SET PROBLEM: Which JSON list of strings gives each line from the one containing "Given: Click the gear settings toolbar icon" through the last line, inclusive, with one string per line and blank lines omitted?
--- Start TASK MATERIAL ---
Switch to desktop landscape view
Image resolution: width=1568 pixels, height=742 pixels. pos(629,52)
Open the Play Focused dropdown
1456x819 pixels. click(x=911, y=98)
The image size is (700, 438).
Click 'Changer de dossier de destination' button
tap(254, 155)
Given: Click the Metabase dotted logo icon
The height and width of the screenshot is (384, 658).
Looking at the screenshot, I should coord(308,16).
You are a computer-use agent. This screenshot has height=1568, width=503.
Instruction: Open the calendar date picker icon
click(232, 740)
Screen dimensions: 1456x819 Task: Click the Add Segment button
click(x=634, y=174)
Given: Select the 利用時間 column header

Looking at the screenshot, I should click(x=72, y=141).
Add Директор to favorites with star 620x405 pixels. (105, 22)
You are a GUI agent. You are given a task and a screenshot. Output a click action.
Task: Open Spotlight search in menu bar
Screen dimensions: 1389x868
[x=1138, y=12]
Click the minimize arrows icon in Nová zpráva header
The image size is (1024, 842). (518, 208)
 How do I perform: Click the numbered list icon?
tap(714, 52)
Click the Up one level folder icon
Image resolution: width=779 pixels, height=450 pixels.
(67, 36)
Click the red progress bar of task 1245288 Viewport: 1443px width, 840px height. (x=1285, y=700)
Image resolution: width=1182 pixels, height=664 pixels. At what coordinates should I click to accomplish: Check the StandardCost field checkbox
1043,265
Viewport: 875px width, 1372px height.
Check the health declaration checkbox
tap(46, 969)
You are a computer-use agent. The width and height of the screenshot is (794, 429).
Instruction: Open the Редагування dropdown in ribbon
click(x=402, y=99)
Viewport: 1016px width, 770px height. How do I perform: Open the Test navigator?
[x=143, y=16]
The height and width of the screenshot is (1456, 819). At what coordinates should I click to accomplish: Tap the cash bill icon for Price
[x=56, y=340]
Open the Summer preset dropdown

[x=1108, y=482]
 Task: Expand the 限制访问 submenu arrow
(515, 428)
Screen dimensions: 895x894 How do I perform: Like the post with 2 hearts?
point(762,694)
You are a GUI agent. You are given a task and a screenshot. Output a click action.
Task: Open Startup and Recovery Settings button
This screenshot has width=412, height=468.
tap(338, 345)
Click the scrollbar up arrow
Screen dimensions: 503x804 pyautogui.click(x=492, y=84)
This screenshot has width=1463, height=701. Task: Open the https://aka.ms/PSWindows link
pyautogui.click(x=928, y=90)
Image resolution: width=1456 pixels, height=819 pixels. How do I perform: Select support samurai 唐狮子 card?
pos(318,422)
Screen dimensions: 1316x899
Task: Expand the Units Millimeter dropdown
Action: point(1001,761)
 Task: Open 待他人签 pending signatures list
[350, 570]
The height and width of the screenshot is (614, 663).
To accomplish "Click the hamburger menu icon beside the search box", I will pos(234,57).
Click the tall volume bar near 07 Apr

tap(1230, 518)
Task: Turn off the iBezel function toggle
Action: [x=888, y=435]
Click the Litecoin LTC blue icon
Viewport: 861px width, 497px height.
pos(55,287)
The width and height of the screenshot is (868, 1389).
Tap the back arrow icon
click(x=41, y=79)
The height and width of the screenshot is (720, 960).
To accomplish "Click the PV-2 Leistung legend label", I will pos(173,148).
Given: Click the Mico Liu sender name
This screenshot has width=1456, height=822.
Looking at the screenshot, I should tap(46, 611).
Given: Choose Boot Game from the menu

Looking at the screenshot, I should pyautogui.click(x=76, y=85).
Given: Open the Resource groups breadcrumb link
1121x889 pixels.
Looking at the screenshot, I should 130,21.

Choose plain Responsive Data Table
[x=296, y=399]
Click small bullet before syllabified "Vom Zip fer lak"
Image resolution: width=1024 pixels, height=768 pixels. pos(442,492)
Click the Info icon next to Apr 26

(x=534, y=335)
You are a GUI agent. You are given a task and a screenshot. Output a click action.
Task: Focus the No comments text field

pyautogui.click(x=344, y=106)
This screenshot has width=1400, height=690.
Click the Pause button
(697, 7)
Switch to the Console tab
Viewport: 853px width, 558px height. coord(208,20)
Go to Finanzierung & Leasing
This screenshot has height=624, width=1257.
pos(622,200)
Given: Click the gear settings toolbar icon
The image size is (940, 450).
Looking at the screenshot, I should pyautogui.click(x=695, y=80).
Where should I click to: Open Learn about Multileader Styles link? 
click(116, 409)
--- End TASK MATERIAL ---
RESULT FOR THIS EXERCISE:
[
  "Given: Click the gear settings toolbar icon",
  "The image size is (940, 450).",
  "Looking at the screenshot, I should pyautogui.click(x=695, y=80).",
  "Where should I click to: Open Learn about Multileader Styles link? ",
  "click(116, 409)"
]